1) New Markets: Foreign exchange and capital markets linked globally 24 hours a day.
2) New Actors: The WTO, the global networks of NGOs and other groups that tanscend
national boundaries.
3) NewTools: Internet links, cellular phones, media networks.
4) New Rules: Multilateral agreements on trade, services and intellectual property
backed by strong enforcement mechanisms, reducing the scope for national policy.
As it is well known, 1990 and 1991 were years of unbelievable change.
An unexpected and unforeseen development which changed the very character of
international relations occurred – the disintegration of the Soviet Union. Many people
thought and interpreted this as the failure of communism itself. Right or wrong, the path
of socialism followed by Russia and East European countries stood discredited. But the
Thatcherite policies in the UK and Reagonomics in USA were apparent successes. Thus,
coupled with the great strides made by South East Asian Tigers, following free market
policies under the guidance of the U.S., enhanced the appeal of free market, free
movement of capital and free trade in goods.
The Globalisation Debate:
Globalisation is a term that provokes strong reactions, both positive and negative. It is
praised for the new opportunities if brings such as access to markets and technology
transfer – opportunities that result in increased productivity and higher living standards.
But globalisation is also regarded as a ‘peril’ because it sometimes brings instability and
unwelcome change. It exposes workers to competition from imports, which can threaten
their jobs. It reduces the importance of banks and even entire economies when flows of
foreign capital have an upper hand. What are the specific arguments For and Against
globalisation ?

Globalisation and the World Trading System:


Many aspects of globalisation have captured worldwide attention in the 1990s,
including capital flows, migration and environmental issues. But for more than a century,
the driving force behind globalisation has been the expansion of trade in goods and
services. And throughout the early decades of the 21st century, trade will continue to
drive global integration, especially among developing countries.
Trade is important developing countries for four reasons:
• It is frequently the means of realising the benefits of globalisation.
• Trade offers ample opportunities to expand not only in goods but also in services.
• There will be geographic dispersion of production and increased trade among cities,
regions and countries.
• Growth of trade is strongly supported by international institutions like the WTO.
Developing countries are exporting more to their industrial counterparts. Further,
there is a change in the composition of trade also. For example, Latin American
countries and India have shifted their exports from resource-based manufacture to low
and medium technology exports. India’s exports comprised low-technology products. .

• ASSIGNED TASK A:
Translate this sentence from the passage on globalization into Spanish: "Developing countries are exporting more to their industrial counterparts."
• ASSIGNED TASK B:
Copy the passage on globalization from "Many aspects of" to "benefits of globalisation.", renaming "capital flows" as "investment flows" wherever it occurs.

• DATASET EXCERPTS:
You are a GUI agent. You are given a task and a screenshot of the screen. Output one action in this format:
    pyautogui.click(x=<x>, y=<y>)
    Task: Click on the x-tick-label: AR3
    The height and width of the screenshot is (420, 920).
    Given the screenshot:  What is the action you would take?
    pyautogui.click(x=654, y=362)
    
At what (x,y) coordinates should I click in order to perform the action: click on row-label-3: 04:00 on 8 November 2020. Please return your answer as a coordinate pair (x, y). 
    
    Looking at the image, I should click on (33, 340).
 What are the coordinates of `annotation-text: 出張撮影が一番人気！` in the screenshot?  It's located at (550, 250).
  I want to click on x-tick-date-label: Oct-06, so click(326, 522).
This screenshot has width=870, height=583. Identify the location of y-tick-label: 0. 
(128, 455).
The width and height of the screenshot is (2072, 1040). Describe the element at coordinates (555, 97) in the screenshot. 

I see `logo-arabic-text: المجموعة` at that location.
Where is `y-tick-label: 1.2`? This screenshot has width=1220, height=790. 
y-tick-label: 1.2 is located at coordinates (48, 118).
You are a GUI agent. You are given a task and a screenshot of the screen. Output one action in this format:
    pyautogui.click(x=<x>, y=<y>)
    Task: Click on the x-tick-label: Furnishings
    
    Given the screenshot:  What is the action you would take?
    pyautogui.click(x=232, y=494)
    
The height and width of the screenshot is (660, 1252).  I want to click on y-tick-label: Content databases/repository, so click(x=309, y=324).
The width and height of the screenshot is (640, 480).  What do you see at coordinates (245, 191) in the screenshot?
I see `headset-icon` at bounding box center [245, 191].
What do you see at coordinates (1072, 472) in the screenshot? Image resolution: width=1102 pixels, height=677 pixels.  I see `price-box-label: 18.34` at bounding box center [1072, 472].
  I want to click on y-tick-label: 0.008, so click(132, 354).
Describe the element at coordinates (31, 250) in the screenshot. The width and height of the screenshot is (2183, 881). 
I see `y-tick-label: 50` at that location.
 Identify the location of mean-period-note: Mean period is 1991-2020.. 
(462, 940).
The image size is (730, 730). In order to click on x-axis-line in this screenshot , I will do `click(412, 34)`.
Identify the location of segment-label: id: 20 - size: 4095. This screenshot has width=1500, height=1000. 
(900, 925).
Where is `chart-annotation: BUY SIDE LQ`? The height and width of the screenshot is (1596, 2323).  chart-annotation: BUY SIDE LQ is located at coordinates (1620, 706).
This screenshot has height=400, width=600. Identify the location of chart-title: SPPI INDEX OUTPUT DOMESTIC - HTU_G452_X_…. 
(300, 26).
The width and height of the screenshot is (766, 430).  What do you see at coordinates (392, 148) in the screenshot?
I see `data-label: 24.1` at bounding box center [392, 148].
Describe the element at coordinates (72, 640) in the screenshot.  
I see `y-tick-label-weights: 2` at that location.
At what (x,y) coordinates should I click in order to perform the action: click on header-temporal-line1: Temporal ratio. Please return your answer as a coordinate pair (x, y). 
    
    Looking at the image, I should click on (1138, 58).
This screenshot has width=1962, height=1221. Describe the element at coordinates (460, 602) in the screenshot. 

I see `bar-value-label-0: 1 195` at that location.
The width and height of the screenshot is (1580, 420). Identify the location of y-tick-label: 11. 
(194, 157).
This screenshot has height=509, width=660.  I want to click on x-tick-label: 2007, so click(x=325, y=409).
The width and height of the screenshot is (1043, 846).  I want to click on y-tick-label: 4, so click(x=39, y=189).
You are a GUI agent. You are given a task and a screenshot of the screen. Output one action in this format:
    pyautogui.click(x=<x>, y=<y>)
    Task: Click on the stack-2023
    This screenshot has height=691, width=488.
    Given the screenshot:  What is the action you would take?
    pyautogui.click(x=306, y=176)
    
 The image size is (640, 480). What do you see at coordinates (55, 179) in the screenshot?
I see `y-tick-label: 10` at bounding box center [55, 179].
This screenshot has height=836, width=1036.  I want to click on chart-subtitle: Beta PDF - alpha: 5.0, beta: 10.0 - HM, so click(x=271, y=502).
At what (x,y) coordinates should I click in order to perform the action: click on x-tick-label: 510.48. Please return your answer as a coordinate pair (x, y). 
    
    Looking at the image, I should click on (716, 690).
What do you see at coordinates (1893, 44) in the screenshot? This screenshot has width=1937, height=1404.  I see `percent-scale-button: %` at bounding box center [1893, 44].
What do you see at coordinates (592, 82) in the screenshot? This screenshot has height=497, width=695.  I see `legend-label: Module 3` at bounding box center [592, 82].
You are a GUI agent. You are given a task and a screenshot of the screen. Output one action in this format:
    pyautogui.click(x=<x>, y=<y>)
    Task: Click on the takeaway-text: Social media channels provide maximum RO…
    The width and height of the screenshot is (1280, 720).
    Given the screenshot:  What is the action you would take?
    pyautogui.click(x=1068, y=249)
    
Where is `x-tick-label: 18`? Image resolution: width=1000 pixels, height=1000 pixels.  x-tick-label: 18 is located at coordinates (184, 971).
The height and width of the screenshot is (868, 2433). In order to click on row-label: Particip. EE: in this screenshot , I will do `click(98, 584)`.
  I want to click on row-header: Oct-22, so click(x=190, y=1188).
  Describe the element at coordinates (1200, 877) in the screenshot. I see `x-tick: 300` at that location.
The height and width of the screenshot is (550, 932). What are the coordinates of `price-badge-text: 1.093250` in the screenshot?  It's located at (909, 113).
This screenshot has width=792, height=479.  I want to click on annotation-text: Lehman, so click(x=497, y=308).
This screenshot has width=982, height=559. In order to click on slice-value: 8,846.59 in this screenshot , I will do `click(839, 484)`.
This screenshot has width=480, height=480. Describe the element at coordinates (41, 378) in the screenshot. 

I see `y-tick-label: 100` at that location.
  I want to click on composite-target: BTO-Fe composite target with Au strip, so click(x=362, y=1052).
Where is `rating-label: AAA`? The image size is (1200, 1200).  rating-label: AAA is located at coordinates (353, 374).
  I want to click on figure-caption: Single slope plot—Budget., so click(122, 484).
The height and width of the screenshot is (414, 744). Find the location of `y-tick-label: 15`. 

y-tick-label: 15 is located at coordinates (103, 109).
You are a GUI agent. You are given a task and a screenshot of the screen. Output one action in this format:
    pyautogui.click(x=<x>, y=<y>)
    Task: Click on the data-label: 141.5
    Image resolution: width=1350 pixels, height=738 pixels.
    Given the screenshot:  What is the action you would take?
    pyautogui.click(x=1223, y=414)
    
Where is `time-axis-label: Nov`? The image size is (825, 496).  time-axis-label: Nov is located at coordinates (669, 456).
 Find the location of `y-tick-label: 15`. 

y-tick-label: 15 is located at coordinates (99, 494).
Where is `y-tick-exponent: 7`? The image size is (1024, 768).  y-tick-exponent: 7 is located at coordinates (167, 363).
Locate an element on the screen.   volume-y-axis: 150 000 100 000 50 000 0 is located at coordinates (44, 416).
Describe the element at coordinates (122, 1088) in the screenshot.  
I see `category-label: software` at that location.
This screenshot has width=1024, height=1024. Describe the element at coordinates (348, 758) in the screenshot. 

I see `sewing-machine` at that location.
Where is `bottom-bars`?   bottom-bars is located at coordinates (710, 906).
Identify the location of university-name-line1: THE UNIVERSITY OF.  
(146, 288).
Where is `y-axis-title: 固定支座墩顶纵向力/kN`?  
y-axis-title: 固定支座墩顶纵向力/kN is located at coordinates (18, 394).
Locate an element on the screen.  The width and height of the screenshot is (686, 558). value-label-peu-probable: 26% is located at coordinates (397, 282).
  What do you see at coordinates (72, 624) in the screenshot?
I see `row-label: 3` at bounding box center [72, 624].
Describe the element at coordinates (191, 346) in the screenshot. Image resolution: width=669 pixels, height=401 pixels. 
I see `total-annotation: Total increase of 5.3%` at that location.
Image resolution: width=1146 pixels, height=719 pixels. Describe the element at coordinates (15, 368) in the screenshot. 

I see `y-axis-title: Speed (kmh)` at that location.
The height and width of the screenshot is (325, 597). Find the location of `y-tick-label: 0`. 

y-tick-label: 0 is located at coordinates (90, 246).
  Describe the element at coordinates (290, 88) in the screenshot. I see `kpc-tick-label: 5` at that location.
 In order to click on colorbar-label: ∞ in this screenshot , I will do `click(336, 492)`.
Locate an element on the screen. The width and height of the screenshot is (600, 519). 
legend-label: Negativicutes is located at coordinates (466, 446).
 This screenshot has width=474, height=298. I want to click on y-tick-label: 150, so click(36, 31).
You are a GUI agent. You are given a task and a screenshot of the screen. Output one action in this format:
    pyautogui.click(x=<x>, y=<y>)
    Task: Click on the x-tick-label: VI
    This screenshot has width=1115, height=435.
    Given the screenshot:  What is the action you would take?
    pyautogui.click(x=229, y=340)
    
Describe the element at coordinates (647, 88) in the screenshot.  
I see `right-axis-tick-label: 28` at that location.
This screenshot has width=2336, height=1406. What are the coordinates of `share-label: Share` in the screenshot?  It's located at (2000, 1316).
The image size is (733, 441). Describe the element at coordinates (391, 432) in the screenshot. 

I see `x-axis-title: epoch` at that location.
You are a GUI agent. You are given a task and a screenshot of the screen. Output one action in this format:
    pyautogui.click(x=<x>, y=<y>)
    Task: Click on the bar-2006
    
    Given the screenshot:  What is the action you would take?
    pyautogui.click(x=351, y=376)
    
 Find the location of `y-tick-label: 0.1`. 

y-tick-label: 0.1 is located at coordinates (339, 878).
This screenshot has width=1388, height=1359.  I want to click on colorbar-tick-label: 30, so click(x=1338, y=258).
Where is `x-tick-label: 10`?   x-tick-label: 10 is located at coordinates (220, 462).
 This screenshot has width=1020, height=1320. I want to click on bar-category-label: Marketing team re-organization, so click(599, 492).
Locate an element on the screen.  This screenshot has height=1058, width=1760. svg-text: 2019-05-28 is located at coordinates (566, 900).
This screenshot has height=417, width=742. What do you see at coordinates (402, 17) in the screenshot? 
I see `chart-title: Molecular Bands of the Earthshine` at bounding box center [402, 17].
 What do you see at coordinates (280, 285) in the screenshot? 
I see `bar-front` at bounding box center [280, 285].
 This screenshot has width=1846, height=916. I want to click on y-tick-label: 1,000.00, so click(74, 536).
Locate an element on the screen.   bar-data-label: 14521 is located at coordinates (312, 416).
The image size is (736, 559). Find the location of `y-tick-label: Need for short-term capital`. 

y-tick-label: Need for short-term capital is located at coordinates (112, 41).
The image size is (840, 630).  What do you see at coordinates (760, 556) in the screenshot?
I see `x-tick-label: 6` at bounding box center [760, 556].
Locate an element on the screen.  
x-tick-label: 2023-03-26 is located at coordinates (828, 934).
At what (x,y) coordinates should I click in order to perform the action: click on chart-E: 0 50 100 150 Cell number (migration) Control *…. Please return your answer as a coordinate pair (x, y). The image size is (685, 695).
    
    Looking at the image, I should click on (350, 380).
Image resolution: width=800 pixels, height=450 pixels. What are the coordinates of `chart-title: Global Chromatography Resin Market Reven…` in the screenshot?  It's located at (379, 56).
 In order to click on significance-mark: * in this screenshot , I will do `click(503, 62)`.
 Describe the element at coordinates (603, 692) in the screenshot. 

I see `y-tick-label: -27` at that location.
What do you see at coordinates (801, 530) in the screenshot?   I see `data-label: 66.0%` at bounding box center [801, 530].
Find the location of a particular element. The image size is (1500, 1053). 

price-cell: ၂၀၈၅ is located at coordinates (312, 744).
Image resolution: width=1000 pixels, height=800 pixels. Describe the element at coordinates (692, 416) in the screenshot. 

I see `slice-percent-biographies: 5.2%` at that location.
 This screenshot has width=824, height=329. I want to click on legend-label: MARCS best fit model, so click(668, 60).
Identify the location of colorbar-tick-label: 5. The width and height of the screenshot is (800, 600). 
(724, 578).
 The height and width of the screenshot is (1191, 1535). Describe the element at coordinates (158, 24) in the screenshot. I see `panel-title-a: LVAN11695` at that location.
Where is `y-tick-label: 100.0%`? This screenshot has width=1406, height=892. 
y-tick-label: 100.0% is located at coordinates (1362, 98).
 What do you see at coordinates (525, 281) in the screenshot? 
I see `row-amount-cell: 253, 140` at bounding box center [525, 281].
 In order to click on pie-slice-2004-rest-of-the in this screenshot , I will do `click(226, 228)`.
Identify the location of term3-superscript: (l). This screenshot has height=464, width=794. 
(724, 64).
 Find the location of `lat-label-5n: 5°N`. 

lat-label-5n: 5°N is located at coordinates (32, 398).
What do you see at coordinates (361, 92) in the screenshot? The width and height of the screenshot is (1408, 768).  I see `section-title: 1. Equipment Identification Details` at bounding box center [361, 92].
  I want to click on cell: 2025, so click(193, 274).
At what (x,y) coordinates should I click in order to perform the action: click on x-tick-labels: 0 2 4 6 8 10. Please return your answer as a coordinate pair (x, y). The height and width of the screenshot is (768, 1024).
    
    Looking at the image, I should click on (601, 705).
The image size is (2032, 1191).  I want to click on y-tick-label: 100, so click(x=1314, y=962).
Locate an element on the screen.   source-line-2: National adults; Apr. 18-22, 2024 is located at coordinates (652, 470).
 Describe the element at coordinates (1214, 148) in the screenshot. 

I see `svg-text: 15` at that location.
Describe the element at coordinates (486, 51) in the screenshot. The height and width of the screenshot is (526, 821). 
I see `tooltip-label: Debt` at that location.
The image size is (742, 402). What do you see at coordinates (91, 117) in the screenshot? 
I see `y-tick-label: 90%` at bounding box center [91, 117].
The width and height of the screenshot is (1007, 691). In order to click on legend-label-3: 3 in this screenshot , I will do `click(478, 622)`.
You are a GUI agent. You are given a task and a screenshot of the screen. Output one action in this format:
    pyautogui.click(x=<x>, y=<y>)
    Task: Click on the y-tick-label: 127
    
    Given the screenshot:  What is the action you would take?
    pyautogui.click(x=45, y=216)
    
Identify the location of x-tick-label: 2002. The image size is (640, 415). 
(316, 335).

• FINAL ANSWER A:
Los países en desarrollo están exportando más a sus contrapartes industriales.

• FINAL ANSWER B:
Many aspects of globalisation have captured worldwide attention in the 1990s,
including investment flows, migration and environmental issues. But for more than a century,
the driving force behind globalisation has been the expansion of trade in goods and
services. And throughout the early decades of the 21st century, trade will continue to
drive global integration, especially among developing countries.
Trade is important developing countries for four reasons:
• It is frequently the means of realising the benefits of globalisation.